(Saved data entries)
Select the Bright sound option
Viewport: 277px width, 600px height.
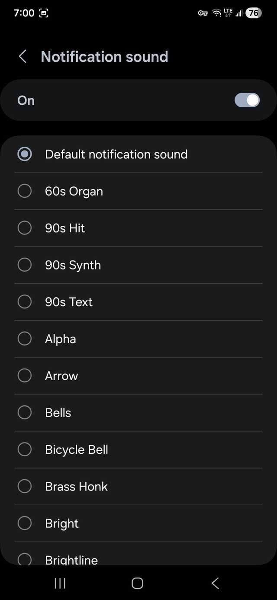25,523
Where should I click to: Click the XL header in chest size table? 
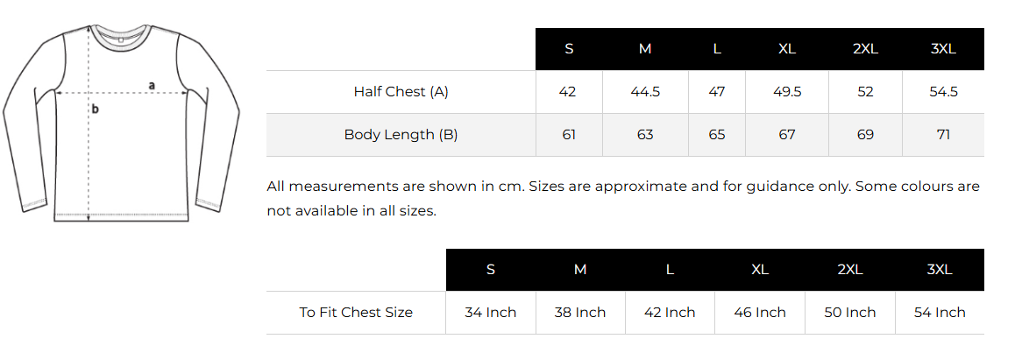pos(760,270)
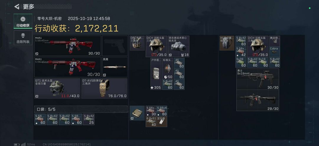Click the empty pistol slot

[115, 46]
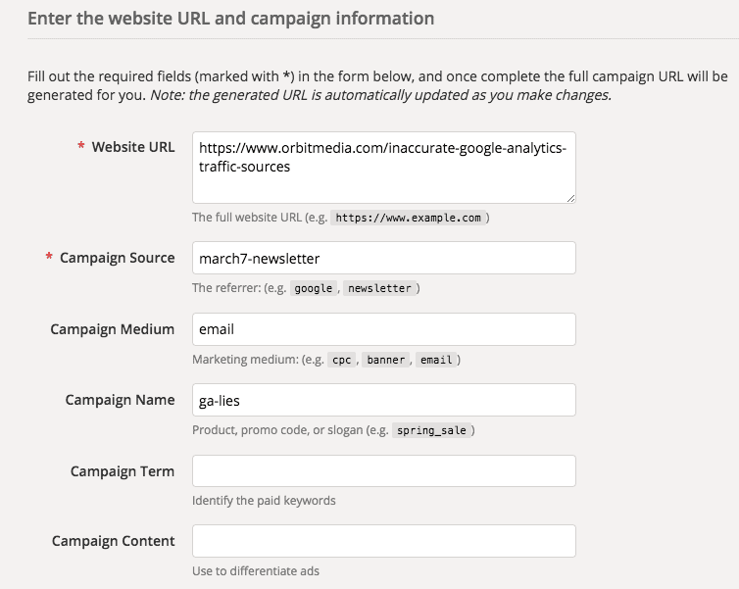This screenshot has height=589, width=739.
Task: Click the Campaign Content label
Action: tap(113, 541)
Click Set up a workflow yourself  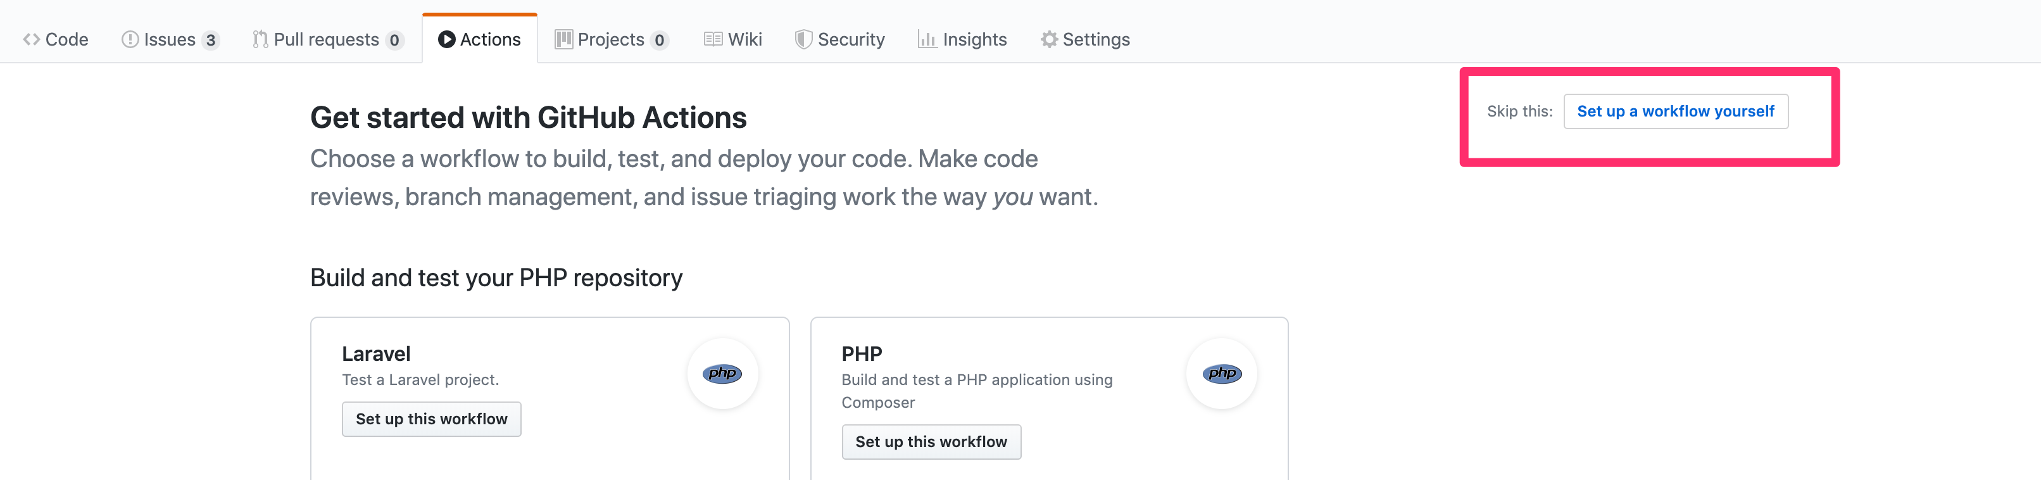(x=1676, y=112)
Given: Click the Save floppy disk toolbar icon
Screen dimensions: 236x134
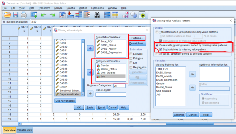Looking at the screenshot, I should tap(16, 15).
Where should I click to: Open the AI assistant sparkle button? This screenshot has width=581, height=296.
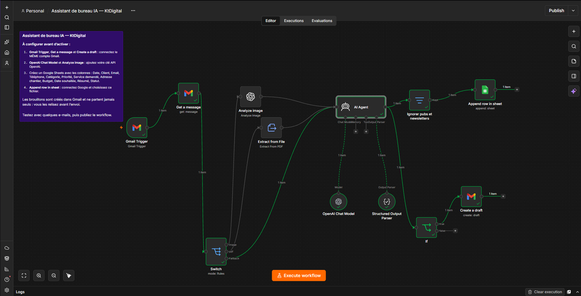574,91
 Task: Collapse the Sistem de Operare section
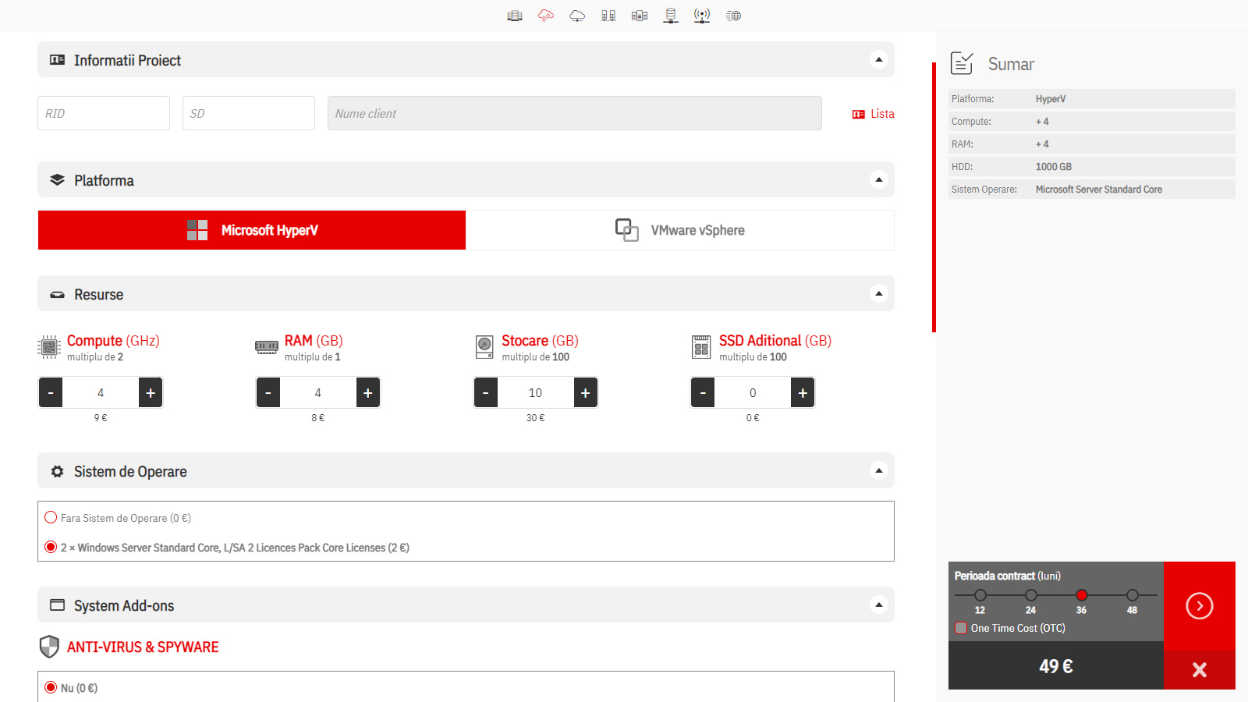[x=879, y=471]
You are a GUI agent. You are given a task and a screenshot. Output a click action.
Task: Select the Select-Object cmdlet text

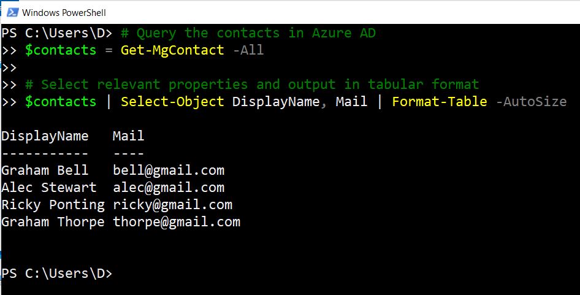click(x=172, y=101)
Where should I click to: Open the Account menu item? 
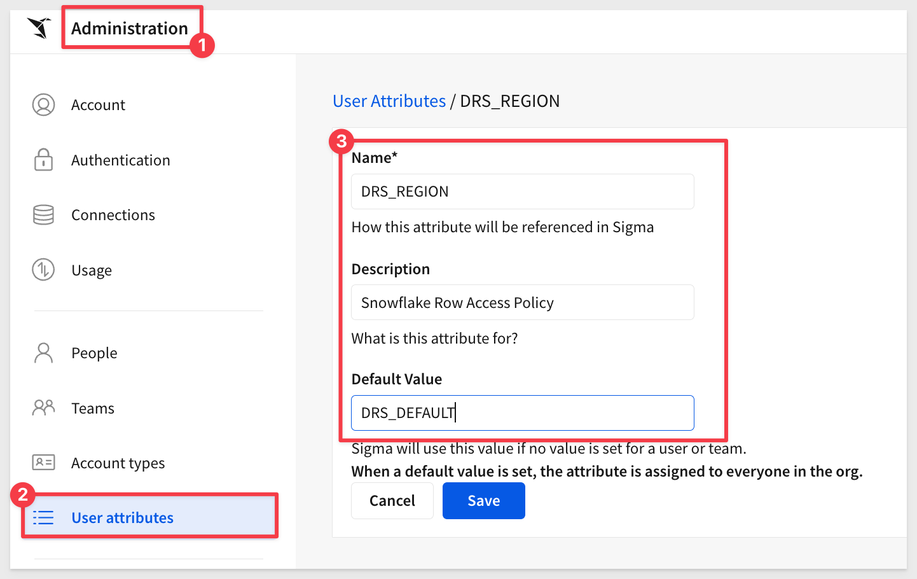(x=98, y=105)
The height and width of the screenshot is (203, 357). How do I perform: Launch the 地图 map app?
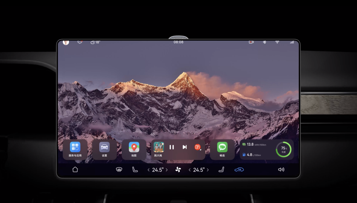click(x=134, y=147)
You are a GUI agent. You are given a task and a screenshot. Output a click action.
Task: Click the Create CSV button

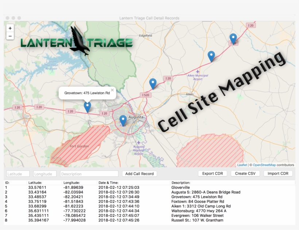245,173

» **TASK STATEMENT**:
Output an exact copy of the lines from the one with "Task: Select the Select-Object cmdlet text" through the closing line of the records, inclusive, without any images.

» **WRITTEN SOLUTION**:
Task: Select the Select-Object cmdlet text

click(x=172, y=101)
Where should I click to: Open the Account menu item? 
(x=98, y=105)
The height and width of the screenshot is (203, 357). How do I perform: Launch the 地图 map app?
click(x=134, y=147)
You are a GUI agent. You are given a task and a screenshot. Output a click action.
Task: Click the Create CSV button

245,173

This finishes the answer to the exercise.